→ **Assignment**:
Locate, in the data below, the line that contains "The image size is (594, 486)." and the line that contains "Task: Use sample payload to generate schema"; reproduce exactly those two lines and every line between them, nothing more.
(Beginning of Data listing)
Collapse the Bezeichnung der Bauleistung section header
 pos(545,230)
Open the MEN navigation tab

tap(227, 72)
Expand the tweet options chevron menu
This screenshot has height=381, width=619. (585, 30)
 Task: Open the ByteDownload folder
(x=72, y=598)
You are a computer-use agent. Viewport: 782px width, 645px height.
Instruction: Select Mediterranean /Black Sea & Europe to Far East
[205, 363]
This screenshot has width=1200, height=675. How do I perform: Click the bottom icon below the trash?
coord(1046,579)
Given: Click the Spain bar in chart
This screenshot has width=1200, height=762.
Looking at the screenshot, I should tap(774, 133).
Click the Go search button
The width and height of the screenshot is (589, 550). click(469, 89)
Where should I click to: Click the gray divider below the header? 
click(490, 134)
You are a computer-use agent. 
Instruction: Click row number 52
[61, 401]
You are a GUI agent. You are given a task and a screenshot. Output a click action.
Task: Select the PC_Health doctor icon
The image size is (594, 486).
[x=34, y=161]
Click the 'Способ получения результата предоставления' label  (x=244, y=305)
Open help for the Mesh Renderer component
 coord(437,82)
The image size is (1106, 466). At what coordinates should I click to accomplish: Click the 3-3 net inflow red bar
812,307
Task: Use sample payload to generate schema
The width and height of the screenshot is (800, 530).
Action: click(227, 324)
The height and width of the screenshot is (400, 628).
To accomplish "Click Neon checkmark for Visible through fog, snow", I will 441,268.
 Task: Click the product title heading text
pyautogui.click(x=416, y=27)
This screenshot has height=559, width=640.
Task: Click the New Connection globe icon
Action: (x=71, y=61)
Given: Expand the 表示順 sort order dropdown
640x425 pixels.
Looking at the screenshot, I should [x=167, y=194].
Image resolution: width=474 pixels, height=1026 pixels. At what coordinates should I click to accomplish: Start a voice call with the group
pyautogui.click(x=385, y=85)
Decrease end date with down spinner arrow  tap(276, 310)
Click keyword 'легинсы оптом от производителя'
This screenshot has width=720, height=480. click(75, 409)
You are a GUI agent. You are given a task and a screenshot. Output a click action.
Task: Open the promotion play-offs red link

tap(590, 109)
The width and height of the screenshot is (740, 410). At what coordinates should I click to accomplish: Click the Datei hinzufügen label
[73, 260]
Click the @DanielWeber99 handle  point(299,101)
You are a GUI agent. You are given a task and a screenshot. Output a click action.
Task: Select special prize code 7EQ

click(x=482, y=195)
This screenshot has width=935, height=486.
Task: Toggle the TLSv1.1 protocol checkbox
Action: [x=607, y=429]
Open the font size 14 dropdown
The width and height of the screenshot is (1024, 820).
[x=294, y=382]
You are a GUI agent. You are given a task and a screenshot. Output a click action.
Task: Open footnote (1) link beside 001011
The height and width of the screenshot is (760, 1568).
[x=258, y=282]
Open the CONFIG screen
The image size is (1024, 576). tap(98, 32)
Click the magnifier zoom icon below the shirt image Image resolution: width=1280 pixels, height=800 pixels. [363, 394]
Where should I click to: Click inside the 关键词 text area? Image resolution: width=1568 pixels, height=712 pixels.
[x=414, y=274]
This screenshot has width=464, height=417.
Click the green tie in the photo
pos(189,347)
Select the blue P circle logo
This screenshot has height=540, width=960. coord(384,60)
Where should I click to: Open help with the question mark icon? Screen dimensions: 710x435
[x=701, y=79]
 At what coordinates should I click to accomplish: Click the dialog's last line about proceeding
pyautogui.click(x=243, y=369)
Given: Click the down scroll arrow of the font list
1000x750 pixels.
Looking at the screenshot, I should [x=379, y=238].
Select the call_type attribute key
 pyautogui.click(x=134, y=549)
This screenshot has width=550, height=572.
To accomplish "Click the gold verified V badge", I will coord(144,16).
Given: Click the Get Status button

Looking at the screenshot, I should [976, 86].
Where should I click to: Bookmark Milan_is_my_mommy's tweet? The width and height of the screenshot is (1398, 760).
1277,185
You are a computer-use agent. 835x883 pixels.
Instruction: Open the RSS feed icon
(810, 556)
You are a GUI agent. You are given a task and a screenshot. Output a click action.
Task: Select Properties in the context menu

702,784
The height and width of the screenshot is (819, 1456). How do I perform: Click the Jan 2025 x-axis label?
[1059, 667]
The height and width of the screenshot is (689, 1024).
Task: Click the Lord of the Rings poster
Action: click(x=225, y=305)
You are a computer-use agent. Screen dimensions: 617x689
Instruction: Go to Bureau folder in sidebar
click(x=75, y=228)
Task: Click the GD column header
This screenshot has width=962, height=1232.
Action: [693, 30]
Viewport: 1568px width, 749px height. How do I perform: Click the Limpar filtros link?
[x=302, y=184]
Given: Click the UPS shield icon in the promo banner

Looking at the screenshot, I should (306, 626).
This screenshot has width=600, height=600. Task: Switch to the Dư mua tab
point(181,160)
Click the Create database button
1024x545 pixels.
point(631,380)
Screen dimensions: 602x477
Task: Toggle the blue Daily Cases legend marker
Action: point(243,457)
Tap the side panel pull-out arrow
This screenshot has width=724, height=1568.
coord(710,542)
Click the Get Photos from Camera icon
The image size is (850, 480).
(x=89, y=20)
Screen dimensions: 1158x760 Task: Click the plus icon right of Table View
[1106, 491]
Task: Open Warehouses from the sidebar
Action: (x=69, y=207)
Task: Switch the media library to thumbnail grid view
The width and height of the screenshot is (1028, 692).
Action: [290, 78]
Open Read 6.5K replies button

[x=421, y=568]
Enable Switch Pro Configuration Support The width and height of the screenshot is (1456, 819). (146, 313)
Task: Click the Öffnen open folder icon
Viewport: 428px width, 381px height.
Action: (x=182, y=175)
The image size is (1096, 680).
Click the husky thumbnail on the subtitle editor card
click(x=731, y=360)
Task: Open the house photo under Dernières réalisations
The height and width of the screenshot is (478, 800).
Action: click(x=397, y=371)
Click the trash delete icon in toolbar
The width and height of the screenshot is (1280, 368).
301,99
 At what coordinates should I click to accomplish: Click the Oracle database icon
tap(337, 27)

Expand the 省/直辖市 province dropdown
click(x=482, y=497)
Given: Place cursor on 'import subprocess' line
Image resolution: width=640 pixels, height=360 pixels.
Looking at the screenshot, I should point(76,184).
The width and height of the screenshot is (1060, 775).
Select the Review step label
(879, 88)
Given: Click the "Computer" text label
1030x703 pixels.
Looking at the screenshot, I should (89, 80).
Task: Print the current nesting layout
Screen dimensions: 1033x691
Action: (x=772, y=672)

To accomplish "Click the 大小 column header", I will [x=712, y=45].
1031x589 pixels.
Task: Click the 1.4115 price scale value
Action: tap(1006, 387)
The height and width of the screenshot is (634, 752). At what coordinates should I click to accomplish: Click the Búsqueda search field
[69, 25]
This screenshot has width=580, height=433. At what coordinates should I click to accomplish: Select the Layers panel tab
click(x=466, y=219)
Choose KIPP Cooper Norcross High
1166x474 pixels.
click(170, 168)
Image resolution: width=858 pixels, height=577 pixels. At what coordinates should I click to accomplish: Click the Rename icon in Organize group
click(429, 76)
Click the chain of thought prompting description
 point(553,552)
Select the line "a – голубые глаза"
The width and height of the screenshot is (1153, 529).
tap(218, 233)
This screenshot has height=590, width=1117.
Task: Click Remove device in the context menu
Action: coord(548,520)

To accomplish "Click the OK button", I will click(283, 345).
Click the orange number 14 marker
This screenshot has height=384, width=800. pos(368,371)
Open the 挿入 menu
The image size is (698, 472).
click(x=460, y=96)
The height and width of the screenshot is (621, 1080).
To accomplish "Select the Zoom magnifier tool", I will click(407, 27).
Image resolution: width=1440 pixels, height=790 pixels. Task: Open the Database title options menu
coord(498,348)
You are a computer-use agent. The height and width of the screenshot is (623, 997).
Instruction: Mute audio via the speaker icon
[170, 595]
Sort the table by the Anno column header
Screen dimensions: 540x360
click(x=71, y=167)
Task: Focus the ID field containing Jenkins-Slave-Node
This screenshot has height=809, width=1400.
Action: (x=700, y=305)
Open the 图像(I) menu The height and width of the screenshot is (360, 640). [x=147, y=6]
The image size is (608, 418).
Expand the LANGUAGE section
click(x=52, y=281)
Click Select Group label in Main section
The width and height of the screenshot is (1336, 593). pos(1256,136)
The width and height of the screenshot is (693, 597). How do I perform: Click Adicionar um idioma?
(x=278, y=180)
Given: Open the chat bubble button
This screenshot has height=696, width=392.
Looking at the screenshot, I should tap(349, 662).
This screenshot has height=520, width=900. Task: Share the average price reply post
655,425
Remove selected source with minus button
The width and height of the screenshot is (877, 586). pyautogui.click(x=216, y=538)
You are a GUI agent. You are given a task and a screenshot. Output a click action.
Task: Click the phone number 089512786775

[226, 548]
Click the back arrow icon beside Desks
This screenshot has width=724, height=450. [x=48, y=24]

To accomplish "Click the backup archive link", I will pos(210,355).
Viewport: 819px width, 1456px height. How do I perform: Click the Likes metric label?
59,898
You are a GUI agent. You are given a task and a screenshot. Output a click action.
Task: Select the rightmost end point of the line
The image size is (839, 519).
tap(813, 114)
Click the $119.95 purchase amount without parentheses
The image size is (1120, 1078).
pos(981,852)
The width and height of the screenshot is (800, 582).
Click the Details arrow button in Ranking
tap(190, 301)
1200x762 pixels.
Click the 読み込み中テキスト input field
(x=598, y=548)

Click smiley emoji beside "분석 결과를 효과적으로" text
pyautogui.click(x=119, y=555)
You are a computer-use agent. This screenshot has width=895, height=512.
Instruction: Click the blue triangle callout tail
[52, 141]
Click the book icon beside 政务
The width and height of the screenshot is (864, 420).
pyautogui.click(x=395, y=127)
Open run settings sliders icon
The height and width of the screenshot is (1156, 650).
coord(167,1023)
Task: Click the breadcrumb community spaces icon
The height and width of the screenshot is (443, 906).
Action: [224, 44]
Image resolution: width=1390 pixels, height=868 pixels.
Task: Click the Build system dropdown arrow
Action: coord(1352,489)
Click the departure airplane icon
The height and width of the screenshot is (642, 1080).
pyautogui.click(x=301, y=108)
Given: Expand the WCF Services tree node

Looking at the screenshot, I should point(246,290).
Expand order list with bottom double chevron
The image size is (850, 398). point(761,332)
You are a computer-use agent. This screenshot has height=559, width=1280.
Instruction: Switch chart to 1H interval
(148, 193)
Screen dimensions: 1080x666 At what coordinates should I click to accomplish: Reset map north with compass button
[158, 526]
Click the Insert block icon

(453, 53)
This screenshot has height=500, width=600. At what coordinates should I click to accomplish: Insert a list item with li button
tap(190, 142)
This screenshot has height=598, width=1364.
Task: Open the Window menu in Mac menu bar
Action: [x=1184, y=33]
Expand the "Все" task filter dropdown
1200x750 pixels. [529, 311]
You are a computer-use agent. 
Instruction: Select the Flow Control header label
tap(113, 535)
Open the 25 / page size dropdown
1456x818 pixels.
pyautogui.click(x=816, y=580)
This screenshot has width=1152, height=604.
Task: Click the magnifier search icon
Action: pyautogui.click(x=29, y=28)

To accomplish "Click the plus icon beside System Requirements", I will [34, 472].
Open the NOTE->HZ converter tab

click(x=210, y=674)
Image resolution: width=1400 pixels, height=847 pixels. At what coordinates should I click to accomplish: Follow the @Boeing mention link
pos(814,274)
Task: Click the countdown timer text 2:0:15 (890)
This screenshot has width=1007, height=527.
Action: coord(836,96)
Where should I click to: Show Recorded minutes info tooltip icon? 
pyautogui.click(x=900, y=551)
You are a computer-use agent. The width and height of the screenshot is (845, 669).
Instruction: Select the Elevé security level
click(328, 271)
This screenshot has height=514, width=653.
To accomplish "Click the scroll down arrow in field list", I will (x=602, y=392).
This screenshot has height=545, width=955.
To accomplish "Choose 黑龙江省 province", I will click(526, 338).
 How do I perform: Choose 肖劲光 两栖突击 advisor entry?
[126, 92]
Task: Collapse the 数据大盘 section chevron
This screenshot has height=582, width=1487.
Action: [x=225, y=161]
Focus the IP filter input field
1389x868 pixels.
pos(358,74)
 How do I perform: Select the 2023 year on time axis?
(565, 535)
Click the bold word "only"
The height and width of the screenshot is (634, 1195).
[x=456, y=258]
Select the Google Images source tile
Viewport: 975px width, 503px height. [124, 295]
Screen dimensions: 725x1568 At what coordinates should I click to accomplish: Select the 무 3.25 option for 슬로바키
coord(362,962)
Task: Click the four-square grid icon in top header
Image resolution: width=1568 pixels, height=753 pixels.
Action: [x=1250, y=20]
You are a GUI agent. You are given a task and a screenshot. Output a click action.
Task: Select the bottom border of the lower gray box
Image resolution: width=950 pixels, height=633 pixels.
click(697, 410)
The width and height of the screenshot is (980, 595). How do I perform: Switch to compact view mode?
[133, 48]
(End of Data listing)
→ **Written solution**:
The image size is (594, 486).
[x=34, y=161]
Click the 'Способ получения результата предоставления' label  (x=244, y=305)
Open help for the Mesh Renderer component
 coord(437,82)
The image size is (1106, 466). At what coordinates should I click to accomplish: Click the 3-3 net inflow red bar
812,307
Task: Use sample payload to generate schema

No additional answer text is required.